高齢社会における金融サービス 中間的なとりまとめ―金融庁


高齢社会における金融サービスのあり方を検討してきた金融庁は中間的なとりまとめを行い、その内容を公表。「長寿化の進展」「資産の高齢化」「モデルの空洞化」といった問題や、「資産寿命の延伸」といった課題を克服するため、(1)BtoCからCtoBのビジネスモデルへの転換(2)金融・非金融の垣根を越えた連携(3)「見える化」を通じたより良い商品・サービスの選択―といった基本的な考え方が重要となってくるのではないかと問題提起した。
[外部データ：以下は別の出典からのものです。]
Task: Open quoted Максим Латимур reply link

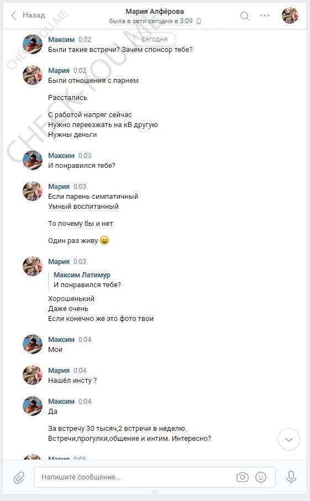Action: point(82,275)
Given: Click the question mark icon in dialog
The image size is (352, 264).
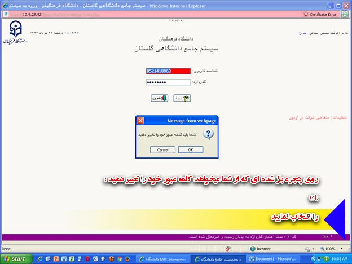Looking at the screenshot, I should (208, 134).
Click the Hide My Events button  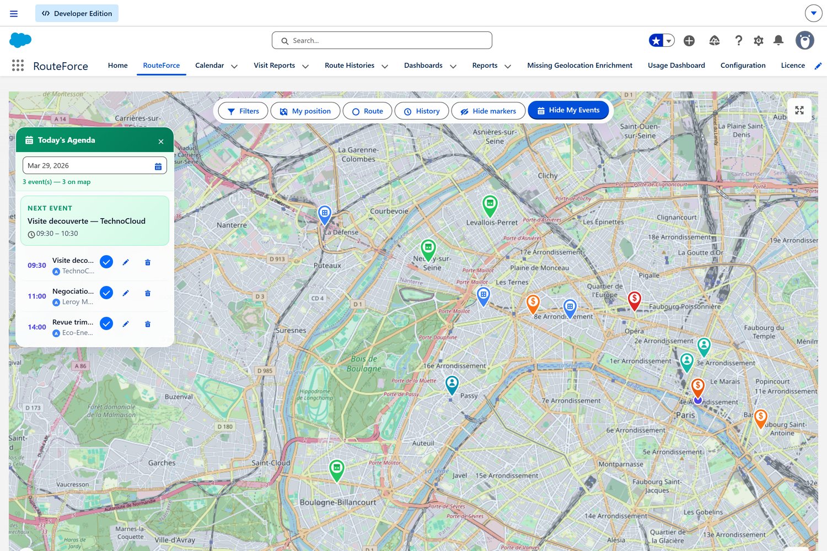point(568,110)
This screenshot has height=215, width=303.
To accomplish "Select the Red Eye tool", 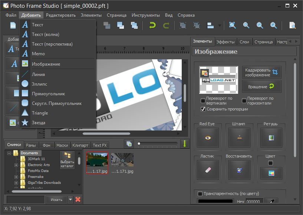I will [208, 137].
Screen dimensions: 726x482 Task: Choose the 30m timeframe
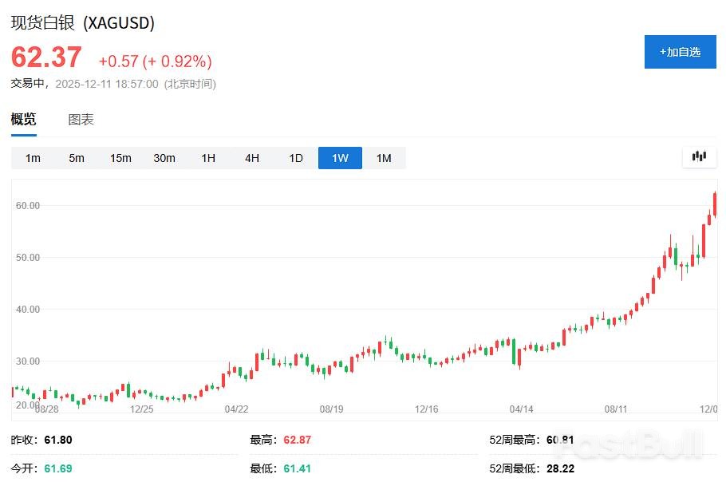164,158
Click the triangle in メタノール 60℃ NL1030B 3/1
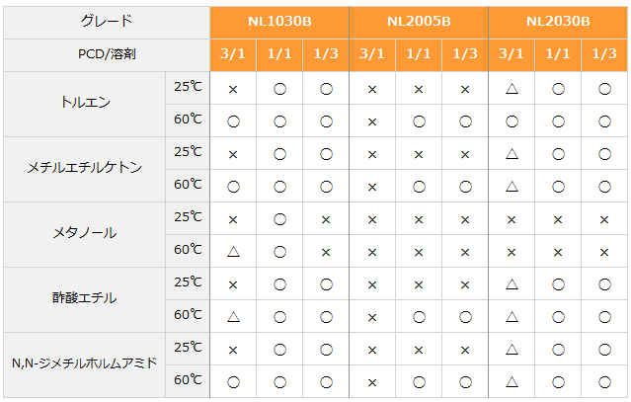 pos(233,252)
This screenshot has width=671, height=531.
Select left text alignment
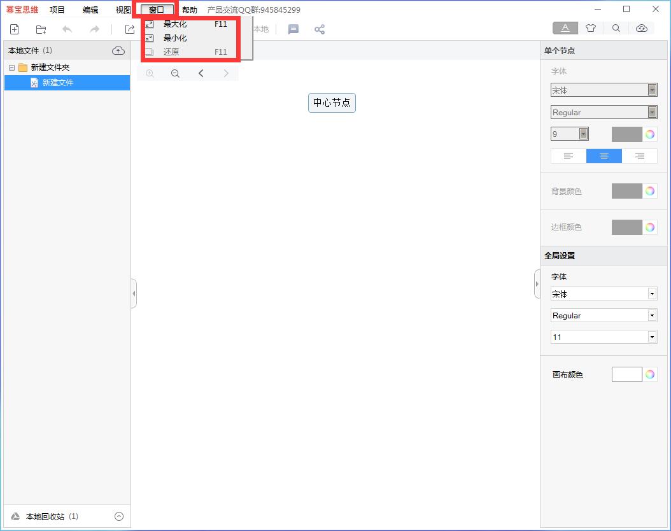(x=569, y=156)
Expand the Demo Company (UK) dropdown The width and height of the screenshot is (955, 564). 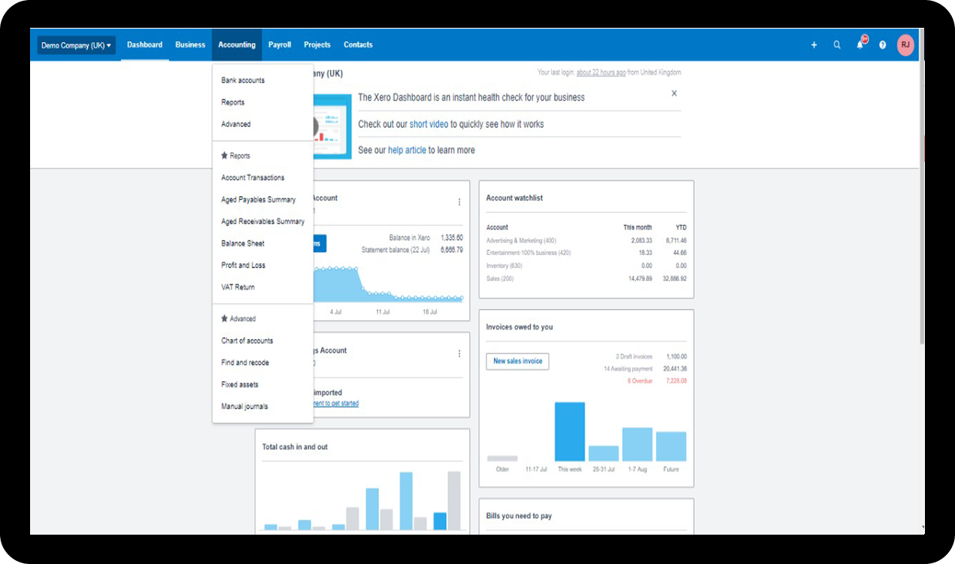[x=76, y=46]
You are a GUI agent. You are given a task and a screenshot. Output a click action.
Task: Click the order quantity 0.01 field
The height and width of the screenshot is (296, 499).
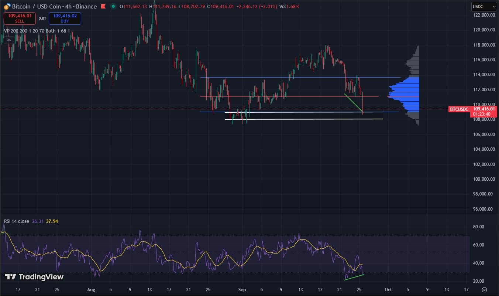[42, 18]
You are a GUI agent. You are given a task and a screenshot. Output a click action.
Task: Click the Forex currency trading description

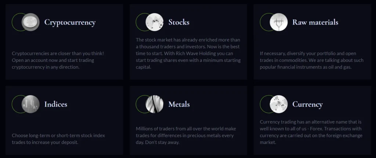tap(311, 132)
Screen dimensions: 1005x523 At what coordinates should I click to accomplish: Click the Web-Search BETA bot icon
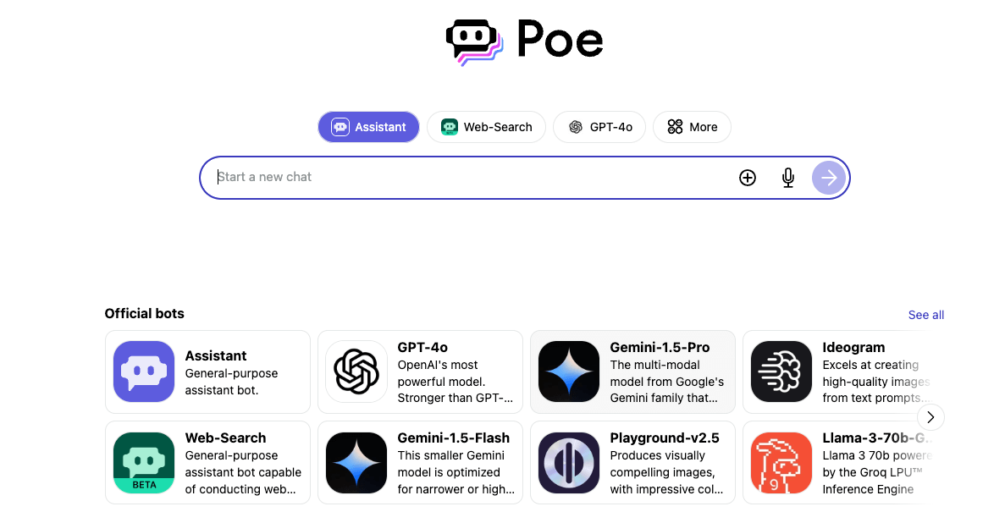tap(143, 462)
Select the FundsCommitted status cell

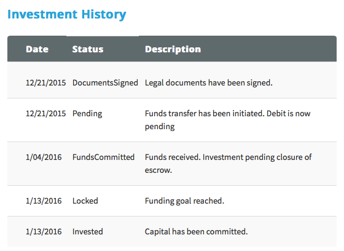click(x=103, y=157)
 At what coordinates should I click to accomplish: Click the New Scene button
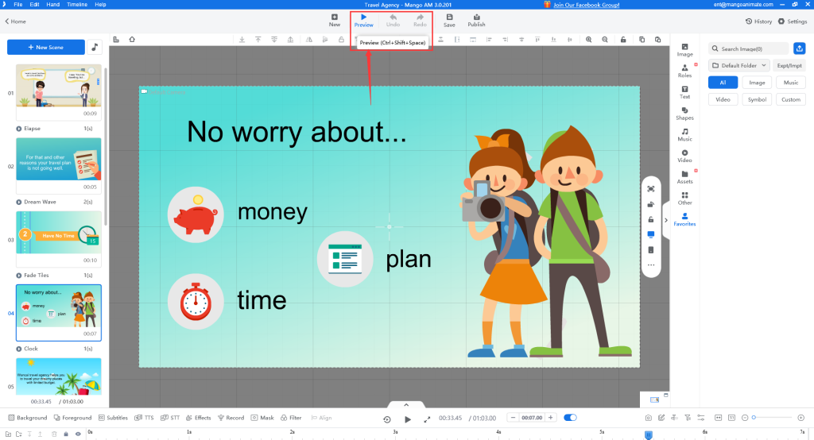[46, 48]
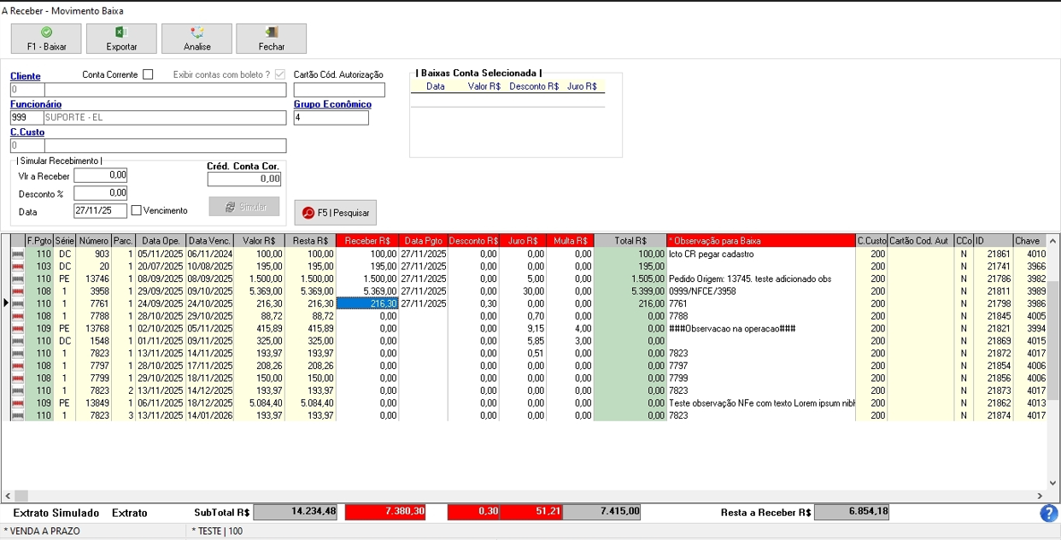Click the F1 - Baixar green check icon
This screenshot has height=540, width=1061.
(46, 32)
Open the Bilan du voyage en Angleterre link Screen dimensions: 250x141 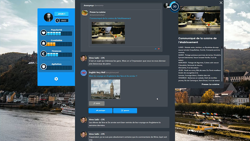(x=112, y=76)
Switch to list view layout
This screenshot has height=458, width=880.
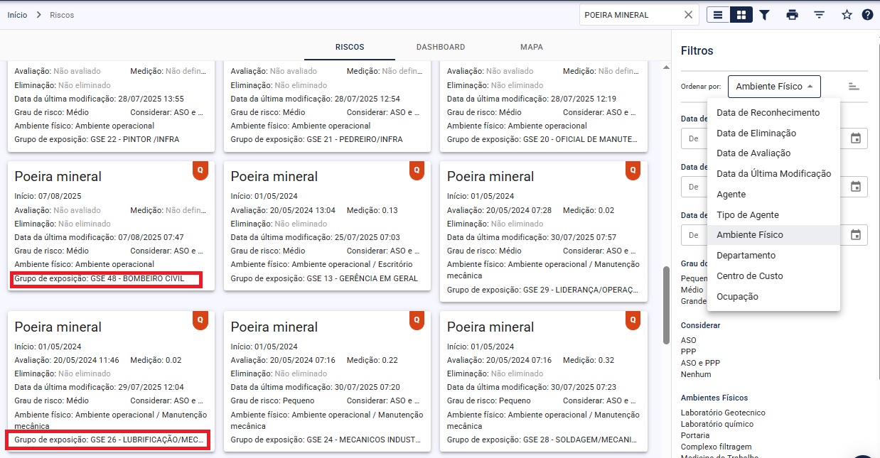click(719, 15)
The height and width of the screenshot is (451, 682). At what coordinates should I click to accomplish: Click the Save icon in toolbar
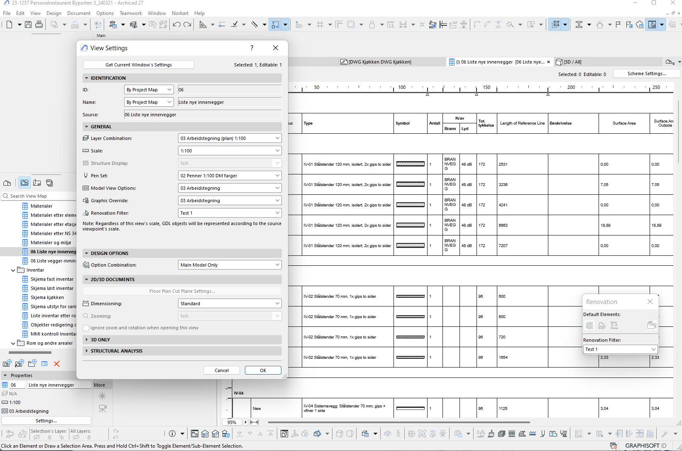coord(28,25)
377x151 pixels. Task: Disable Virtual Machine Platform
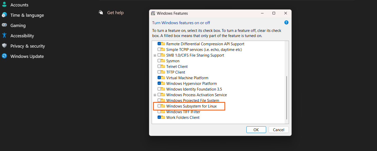[x=159, y=77]
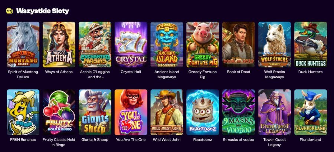Open the Spirit of Mustang Deluxe game tile
The width and height of the screenshot is (334, 152).
[23, 44]
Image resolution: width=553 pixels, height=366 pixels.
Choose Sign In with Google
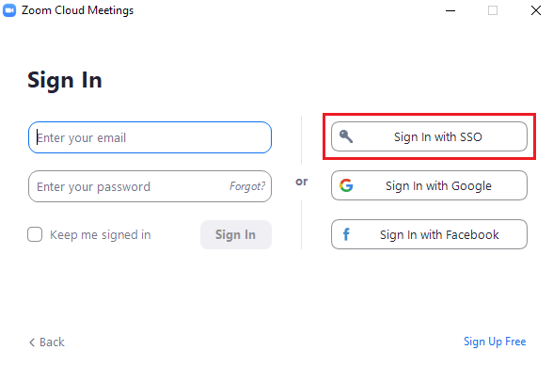[429, 185]
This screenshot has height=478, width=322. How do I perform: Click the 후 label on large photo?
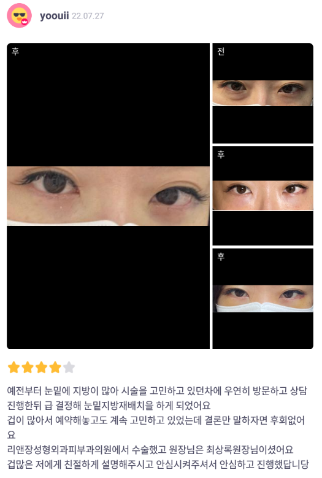[15, 51]
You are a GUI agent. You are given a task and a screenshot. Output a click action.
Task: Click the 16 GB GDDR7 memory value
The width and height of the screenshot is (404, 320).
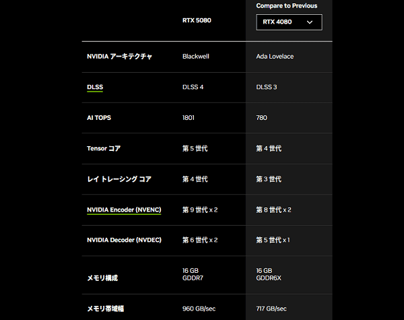point(193,274)
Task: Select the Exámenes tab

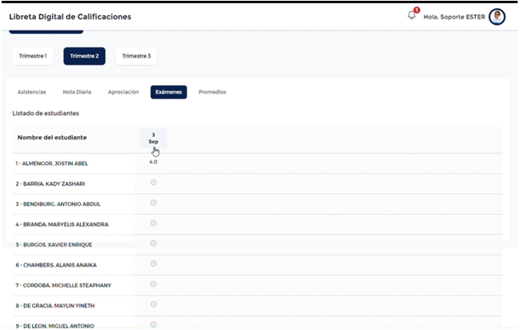Action: [168, 92]
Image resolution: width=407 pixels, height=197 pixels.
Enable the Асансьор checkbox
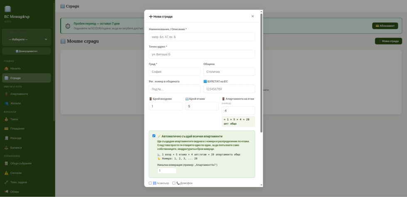tap(150, 183)
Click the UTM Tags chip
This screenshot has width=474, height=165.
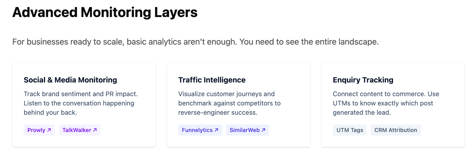(x=350, y=130)
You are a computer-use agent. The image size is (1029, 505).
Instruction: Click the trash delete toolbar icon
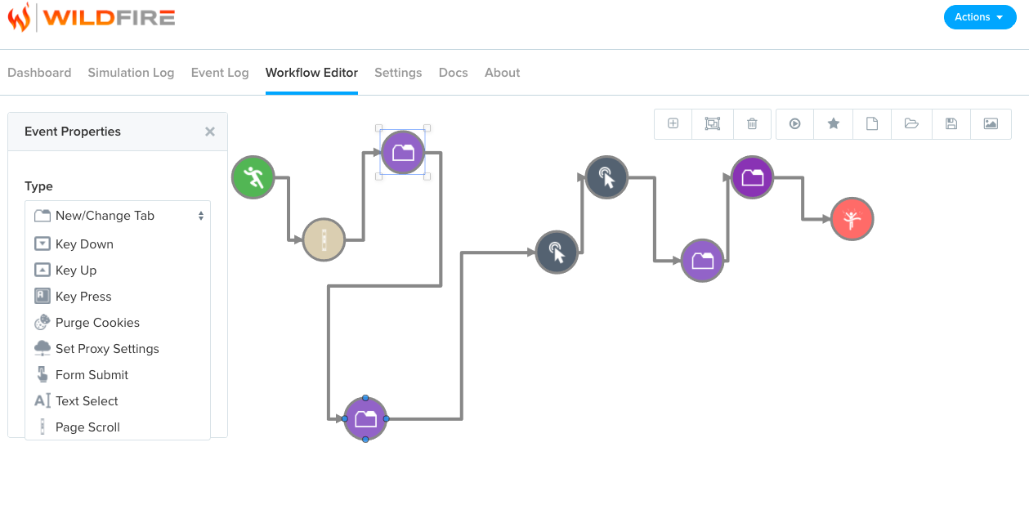pos(752,123)
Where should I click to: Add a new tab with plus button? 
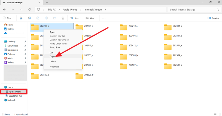pos(47,2)
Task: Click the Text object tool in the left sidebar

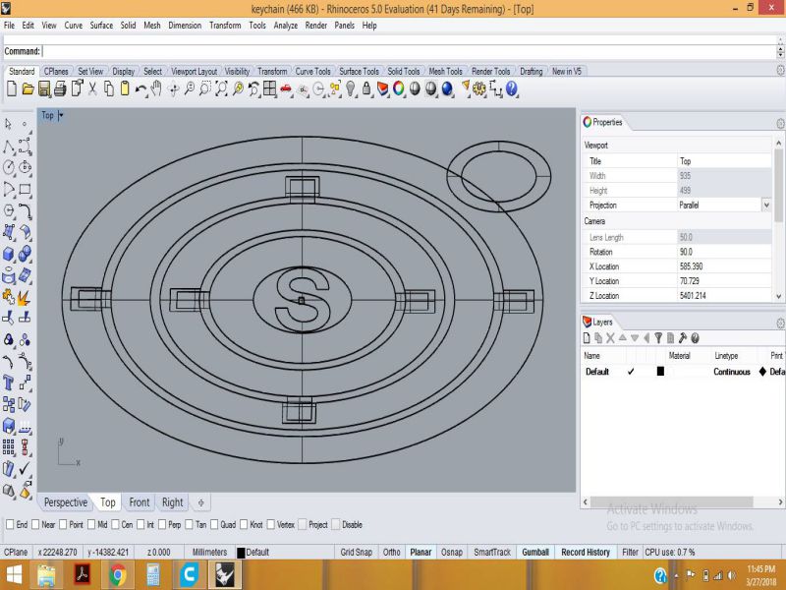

(1)は業者起点の画一的な商品の提供から、デジタル化を生かした顧客起点のきめ細かなサービスの提供、(2)はフィナンシャル・ジェロントロジー(金融老年学)といった知見の活用や金融以外のサービス主体とも連携したサービスの提供、(3)は自らの老後の収入・支出の「見える化」や、金融機関が提供している商品・サービスの「見える化」を通じて、顧客により、ニーズに合った商品・サービスが選択されるメカニズムの実現―が眼目。

同庁は高齢化が進行する現状や退職世代等を取り巻く状況や課題等について、学識経験者、シンクタンク、金融機関、業界団体等へのヒアリング等を行い整理・分析を進めてきた。今後さらに議論し、検討を深めていくとしている。